EXERCISE REQUIREMENTS:
(a) Retype the post on collaborative analytics with confidential data, from "Confidential computing’s hurdles" down to "secure inter-enclave communication.".
(b) Do these statements agree with the post on collaborative analytics with confidential data? Answer each one yes or no, and quote the words from the post that decide it.
(i) Encrypting data at rest and in transit is presented as complete protection.
(ii) Sharing sensor data for preventive maintenance is given as an example use case.
(iii) Organizations are said to need to verify the integrity of code.
(c) Proceed with the post on collaborative analytics with confidential data, picking up after its last sentence.

Frictionless Collaborative Analytics and AI/ML on Confidential Data

Copper Contributor

Oct 27, 2022

Secure enclaves protect data from attack and unauthorized access, but confidential computing presents significant challenges and obstacles to performing analytics and machine learning at scale across teams and organizational boundaries. The inability to securely run collaborative analytics and machine learning on data owned by multiple parties has resulted in organizations having to restrict data access, eliminate data sets, mask specific data fields, or outright prevent any level of data sharing. The implication for organizations is the difficulty to execute on numerous use cases across verticals while the urgency to get answers from the data increases. Example use cases that have been challenging for organizations include collaborating to identify and prevent money laundering in financial services, confidentially sharing patient information for clinical trials, sharing sensor data and manufacturing information to perform preventive maintenance, and dozens of other business critical use cases.

Confidential computing’s hurdles to large-scale adoption have inhibited organizations from achieving faster value from data secured in enclaves and confidential VMs. There is an urgent need to overcome the challenges and unlock the data to deliver on key business use cases. Overcoming the challenges requires innovation that includes the following capabilities:

Protecting data by processing it on https://docs.microsoft.com/en-us/azure/confidential-computing/confidential-computing-enclaves.
Securely setting up a cluster of enclaves - including enabling secure key distribution, enclave integrity, and secure inter-enclave communication.
End-to-end security from disparate sources into the enclaves: encrypting data at rest and in transit and protecting data in use.
Eliminating dependencies on highly specialized in-house skills to create analytics applications and adapting machine learning (ML) frameworks to leverage enclaves.
Secure data sharing and secure collaborative analytics across multiple parties on encrypted data (inter- and intra-company).
Adaptability to regulatory compliance policies while sharing data and executing collaborative analytics across entities, for example, personal data.

The Challenge

Securing data and preventing cyberattacks pose many challenges for organizations today. Encrypting data at rest and in transit is effective but incomplete. Organizations also need to verify the integrity of the code to help prevent unauthorized access and exploits. While data must be protected, it should also be effectively and appropriately shared and analyzed within and across organizations.

ENTRIES SUPPLIED:
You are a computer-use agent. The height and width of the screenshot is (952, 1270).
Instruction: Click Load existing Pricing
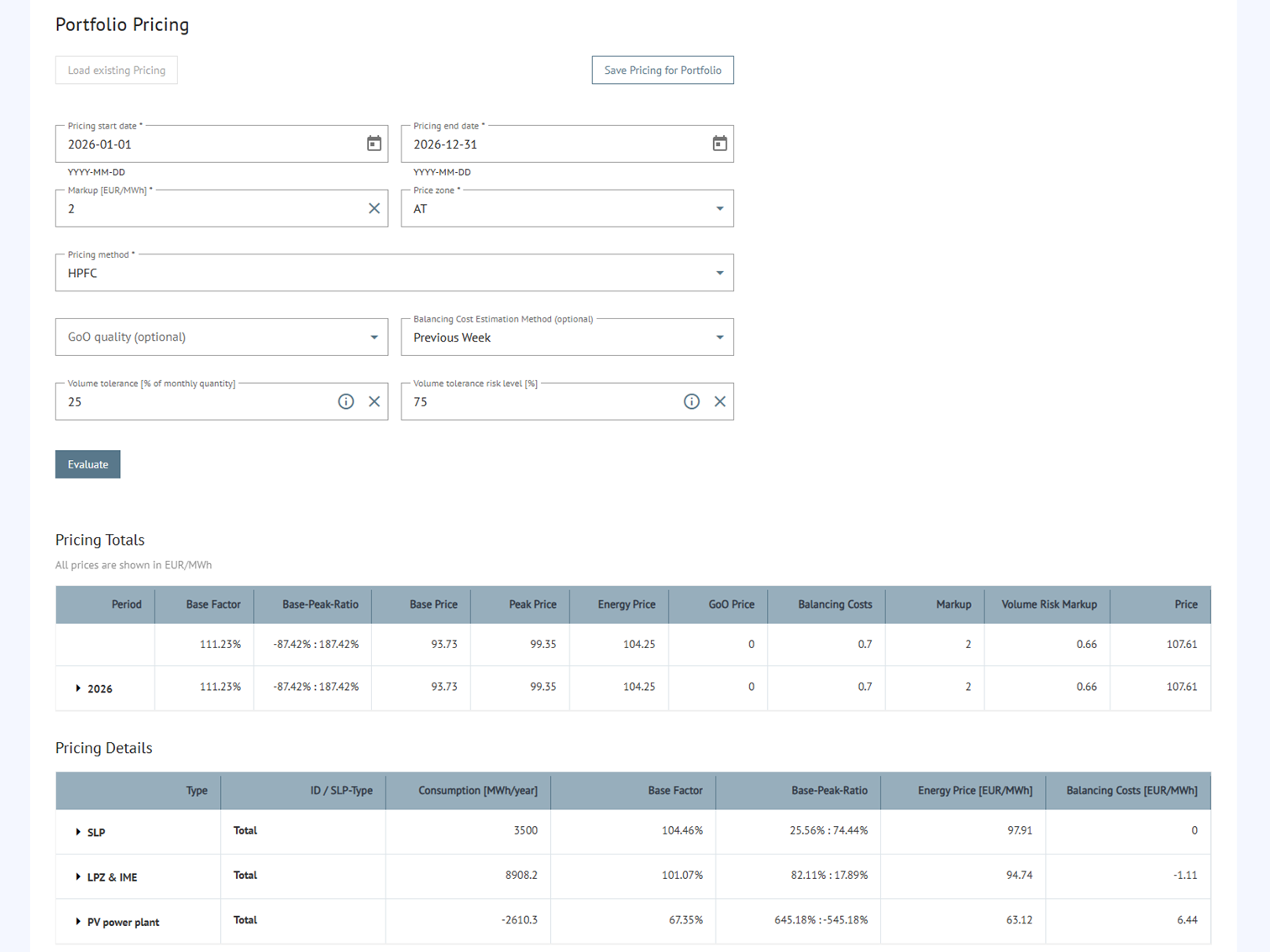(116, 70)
* * *
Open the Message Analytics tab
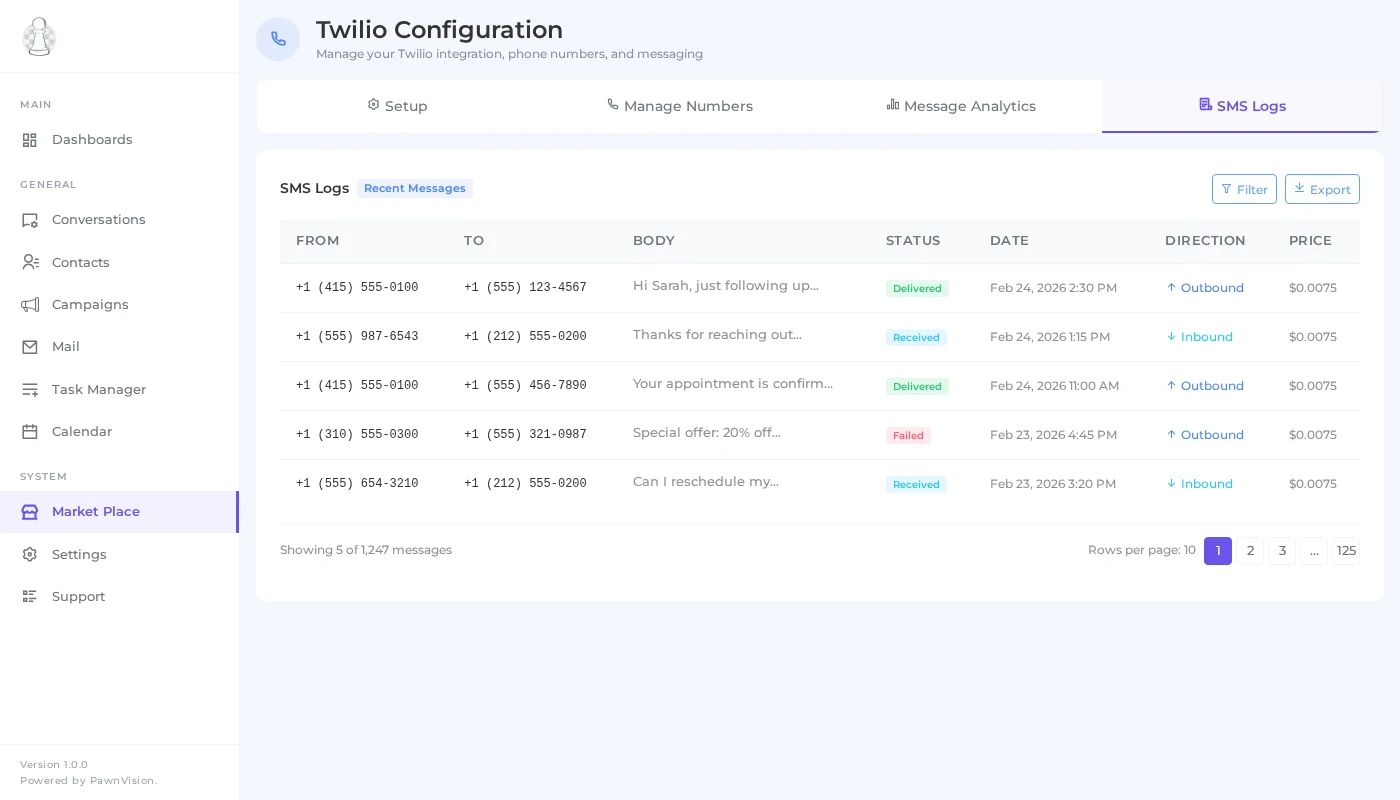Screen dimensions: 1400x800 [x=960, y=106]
---
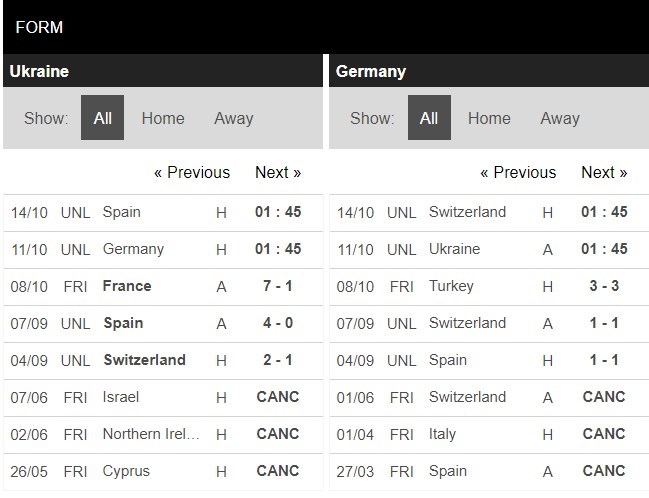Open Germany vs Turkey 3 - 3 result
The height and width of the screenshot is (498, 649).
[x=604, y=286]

ANSWERS BY ITEM NUMBER:
(a)
Confidential computing’s hurdles to large-scale adoption have inhibited organizations from achieving faster value from data secured in enclaves and confidential VMs. There is an urgent need to overcome the challenges and unlock the data to deliver on key business use cases. Overcoming the challenges requires innovation that includes the following capabilities:

Protecting data by processing it on https://docs.microsoft.com/en-us/azure/confidential-computing/confidential-computing-enclaves.
Securely setting up a cluster of enclaves - including enabling secure key distribution, enclave integrity, and secure inter-enclave communication.

(b)
(i) No: "Encrypting data at rest and in transit is effective but incomplete."
(ii) Yes: "sharing sensor data and manufacturing information to perform preventive maintenance"
(iii) Yes: "Organizations also need to verify the integrity of the code to help prevent unauthorized access and exploits."

(c)
What’s Needed

Addressing these challenges requires a comprehensive, integrated platform that enables analytics at scale on encrypted data and secure collaborative data sharing within and across organizations. A solution that uniquely secures data at rest, in motion, and during processing at scale. A solution that also supports confidential access and enables advanced analytics and ML within and across company boundaries.

The Opaque Platform

https://opaque.co/ is based on technology created at UC Berkeley by world renowned computer scientists. The original innovations were released as open source and deployed by global corporations in banking, healthcare, and other industries. Opaque Systems was founded by the creators of the https://github.com/mc2-project/mc2 to turn it into an enterprise-ready platform, enabling analytics and AI/ML on encrypted data without exposing it unencrypted. One of the major benefits of the Opaque platform is the unique capability around collaboration and data sharing, which allows multiple teams of data owners to collaborate, whether inside a large organization or across companies and 3^rd parties. The Opaque Platform is a scalable confidential computing platform for collaborative analytics, AI, and data sharing that lets users or entities collaboratively analyze confidential data while still keeping the data and the analytical outcomes private to each party.

The MC2 Open-Source Project

MC2, which stands for Multi-party Collaboration and Coopetition, enables computation and collaboration on confidential data. It enables rich analytics and machine learning on encrypted data, helping ensure that data remains protected even while being processed on Azure VMs. The data in use remains hidden from the server running the job, allowing confidential workloads to be offloaded to untrusted third parties. In addition to helping protect confidential data from breaches, it enables secure collaboration, in which multiple parties - typically data owners - can jointly run analytics or ML on their collective dataset, without revealing their confidential data to anyone else.

A Software Stack that Powers Azure Secure Enclaves

MC2 can seamlessly run popular analytics and machine learning frameworks such as Apache Spark and XGBoost within enclaves securely and efficiently. End-users can focus on data analysis instead of mastering the complexities of writing enclave code.

One approach to leveraging secure enclave technology is to simply load the entire application into the enclave. This, however, affects both the security and efficiency of the enclave application in a negative way. Memory-intensive applications, for example, will perform poorly. MC2 partitions the application so that only the components that need to operate directly on the sensitive data are loaded into the enclave on Azure, such as https://docs.microsoft.com/en-us/azure/virtual-machines/dcv3-series VMs. Other elements, including those responsible for network communication and task scheduling, are executed outside of the enclave. This reduces the potential attack surface by minimizing the amount of code that runs within the enclave.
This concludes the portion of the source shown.